ABOUT THIS TASK. Would you restate all the data that follows, word for word?

DATA SECTION.
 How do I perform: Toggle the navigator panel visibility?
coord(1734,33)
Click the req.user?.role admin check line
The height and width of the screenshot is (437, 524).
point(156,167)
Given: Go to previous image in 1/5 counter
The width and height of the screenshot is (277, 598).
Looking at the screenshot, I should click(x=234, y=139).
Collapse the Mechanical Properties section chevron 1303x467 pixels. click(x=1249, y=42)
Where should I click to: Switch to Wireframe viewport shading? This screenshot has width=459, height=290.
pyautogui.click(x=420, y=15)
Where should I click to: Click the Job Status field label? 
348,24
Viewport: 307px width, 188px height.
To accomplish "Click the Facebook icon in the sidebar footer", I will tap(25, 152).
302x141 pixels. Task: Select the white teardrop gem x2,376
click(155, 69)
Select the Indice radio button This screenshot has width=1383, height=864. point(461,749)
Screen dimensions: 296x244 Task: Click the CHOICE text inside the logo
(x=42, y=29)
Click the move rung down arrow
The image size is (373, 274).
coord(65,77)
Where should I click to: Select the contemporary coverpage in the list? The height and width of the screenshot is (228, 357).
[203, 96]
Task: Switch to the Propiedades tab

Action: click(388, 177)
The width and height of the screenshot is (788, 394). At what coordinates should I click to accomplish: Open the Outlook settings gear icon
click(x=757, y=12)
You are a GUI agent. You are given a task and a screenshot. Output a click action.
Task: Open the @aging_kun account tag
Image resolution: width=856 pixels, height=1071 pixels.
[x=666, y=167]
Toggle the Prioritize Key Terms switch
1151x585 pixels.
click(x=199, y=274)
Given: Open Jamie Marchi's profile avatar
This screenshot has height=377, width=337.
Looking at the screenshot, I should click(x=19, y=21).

OUTPUT OF THE TASK.
 How do I perform: Toggle the navigator panel visibility?
coord(1734,33)
Click the req.user?.role admin check line
The height and width of the screenshot is (437, 524).
point(156,167)
Given: Go to previous image in 1/5 counter
The width and height of the screenshot is (277, 598).
Looking at the screenshot, I should click(x=234, y=139).
Collapse the Mechanical Properties section chevron 1303x467 pixels. click(x=1249, y=42)
Where should I click to: Switch to Wireframe viewport shading? This screenshot has width=459, height=290.
pyautogui.click(x=420, y=15)
Where should I click to: Click the Job Status field label? 
348,24
Viewport: 307px width, 188px height.
To accomplish "Click the Facebook icon in the sidebar footer", I will tap(25, 152).
302x141 pixels. Task: Select the white teardrop gem x2,376
click(155, 69)
Select the Indice radio button This screenshot has width=1383, height=864. point(461,749)
Screen dimensions: 296x244 Task: Click the CHOICE text inside the logo
(x=42, y=29)
Click the move rung down arrow
The image size is (373, 274).
coord(65,77)
Where should I click to: Select the contemporary coverpage in the list? The height and width of the screenshot is (228, 357).
[203, 96]
Task: Switch to the Propiedades tab

Action: click(388, 177)
The width and height of the screenshot is (788, 394). At what coordinates should I click to accomplish: Open the Outlook settings gear icon
click(x=757, y=12)
You are a GUI agent. You are given a task and a screenshot. Output a click action.
Task: Open the @aging_kun account tag
Image resolution: width=856 pixels, height=1071 pixels.
[x=666, y=167]
Toggle the Prioritize Key Terms switch
1151x585 pixels.
click(x=199, y=274)
Given: Open Jamie Marchi's profile avatar
This screenshot has height=377, width=337.
Looking at the screenshot, I should click(x=19, y=21).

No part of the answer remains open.